Our plans can so often be developed out of a very limited view of who we are and what our capabilities are. Life may often need to let us know that this is too narrow a view. Life may want us to open up our range of possibilities beyond these confines, and break through the wound-based emotion and conditioned thinking that emprison us.

The situations that life brings us that feel uncomfortable and cause us to face the unknown are actually the most perfect situations that it could possibly design to show us the dark places of our conditioning and wounding, so that they can find resolution within us. These may be things that we have swept under our proverbial rug all our lives: things that are asking to be brought back into the fullness of who we are.

Meeting life as an adventure into the unknown includes willingness to embrace and include all of the conditioning and wounding that we have buried within us. This is no less of an adventure as climbing Mount Everest or penetrating the Amazon. The difference is only that it is done on an internal landscape rather than an external one.

News from

the Trenches

Trenches?
Are we back in World War Two?
Not a chance.

These trenches are the ones that are keeping me at my computer writing and re-writing day after day.

For those of you who are asking for the book I can give you a definitive "I don't know" as to its completion. I am not yet able to even understand how one gets to the point of knowing a book is done. I laughingly think that maybe I should put a freeze on my life so that the book might at some point feel finished. My life is moving so fast that the book cannot represent its newest directions. Anybody know how to get to the feeling of "finished"? Let me know.

The April mentoring group startup didn't happen because not enough people were interested in that kind of online contact with others. I was surprised but that was fine too because of trying to focus my energies on getting the book finished. The online meeting-place site is up at Google Groups (by invitation only)for the future in case people decide that the mentoring group idea is a good one and want to contact each other.

Something new has come to my attention this month and I have embarked on an exciting new process called "Emotional Body Enlightenment" which is a methodolgy put together by a man named Daniel Barron. This is the adventuresome edge in my life at the moment. EBE explains in a way that resonates with me how this core disconnect/unworthiness in pre-verbal babyhood creates a wound that we then flee from throughout our lives. It then offers a methodology for working with it and clearing it up. For whatever reason, I have never felt open to doing psychotherapy, and it has taken the spiritually based paradigm behind EBE to catch my interest.

I have had to notice that awakening has not cleaned up some core emotional content in me -- and this matereial feels like it is the starting place for all the mental patterns behind the separate self and its antics.
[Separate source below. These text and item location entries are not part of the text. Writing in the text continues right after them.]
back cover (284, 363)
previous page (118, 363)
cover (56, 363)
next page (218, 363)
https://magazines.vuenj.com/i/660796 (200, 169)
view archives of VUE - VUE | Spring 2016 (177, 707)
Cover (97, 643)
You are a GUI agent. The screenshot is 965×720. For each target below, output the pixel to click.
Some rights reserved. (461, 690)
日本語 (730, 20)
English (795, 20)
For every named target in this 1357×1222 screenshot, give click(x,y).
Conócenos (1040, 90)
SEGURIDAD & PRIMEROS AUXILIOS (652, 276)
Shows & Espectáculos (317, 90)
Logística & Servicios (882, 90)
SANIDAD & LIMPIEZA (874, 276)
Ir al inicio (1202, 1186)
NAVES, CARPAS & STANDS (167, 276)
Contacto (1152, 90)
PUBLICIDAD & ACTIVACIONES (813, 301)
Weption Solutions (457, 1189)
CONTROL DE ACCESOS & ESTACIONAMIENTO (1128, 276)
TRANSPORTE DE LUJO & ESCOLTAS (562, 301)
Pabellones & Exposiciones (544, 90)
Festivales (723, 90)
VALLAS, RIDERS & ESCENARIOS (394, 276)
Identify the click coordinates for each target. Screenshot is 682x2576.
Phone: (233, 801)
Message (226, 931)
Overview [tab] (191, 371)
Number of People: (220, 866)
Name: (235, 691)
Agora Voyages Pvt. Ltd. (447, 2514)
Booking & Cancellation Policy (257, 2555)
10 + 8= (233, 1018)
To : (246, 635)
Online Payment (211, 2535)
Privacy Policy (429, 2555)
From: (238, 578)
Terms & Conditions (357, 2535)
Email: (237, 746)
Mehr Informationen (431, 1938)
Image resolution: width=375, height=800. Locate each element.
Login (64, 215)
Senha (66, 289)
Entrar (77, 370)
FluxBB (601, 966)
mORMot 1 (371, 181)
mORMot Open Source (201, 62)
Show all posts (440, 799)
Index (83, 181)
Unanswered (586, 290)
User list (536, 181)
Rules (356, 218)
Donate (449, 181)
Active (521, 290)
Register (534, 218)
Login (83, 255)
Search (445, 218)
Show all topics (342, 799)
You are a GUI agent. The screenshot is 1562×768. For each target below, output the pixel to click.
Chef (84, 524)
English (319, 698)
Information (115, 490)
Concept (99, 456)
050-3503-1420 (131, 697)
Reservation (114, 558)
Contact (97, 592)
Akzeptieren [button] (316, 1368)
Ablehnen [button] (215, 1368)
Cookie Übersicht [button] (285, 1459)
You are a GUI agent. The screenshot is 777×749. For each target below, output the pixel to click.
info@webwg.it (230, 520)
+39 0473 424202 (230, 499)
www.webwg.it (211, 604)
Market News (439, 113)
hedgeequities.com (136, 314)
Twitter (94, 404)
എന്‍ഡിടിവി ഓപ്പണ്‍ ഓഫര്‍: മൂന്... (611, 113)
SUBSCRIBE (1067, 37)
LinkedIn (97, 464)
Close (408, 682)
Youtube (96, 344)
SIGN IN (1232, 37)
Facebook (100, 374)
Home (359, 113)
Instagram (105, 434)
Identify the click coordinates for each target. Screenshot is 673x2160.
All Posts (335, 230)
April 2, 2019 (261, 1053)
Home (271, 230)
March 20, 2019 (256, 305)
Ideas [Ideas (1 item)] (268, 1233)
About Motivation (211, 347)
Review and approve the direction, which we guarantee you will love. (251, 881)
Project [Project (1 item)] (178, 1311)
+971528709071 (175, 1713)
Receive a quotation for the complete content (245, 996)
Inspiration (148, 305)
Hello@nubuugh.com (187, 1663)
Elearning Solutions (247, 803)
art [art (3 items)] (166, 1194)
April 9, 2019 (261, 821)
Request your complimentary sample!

It feels like without cleaning up this core, that more mental patterns of conditioning could easily keep being generated from it and the clean-up process then could go on forever. Seeing how this core emotional wound has not disappeared through my own awakening has not been an easy thing for me to feel or admit. The larger implications for all of us in realizing this are still opening up. The work of allowing the awakening down into everyday life has led directly to this realization of what has not yet been awakened in me and then directily to this way of moving forward with that,so it is being trusted and acted on.

If anyone is interested to hear more about EBE, Daniel Barron has several books available at Amazon.com where you can read excerpts. EBE is not for the faint of heart though, I have to warn you with a grin. You will see what I mean if you look into it.

The above photo is of the Redbud blooming along the Merced River here in California in early April. The hillside behind, although you can barely see it in the photograph, is absolutely covered with California poppies and other wildflowers. The Merced River is the one that flows out of Yosemite Valley. The photo at the top you perhaps recognized: it is Bridalveil Falls in Yosemite Valley in the sunset light of an April evening.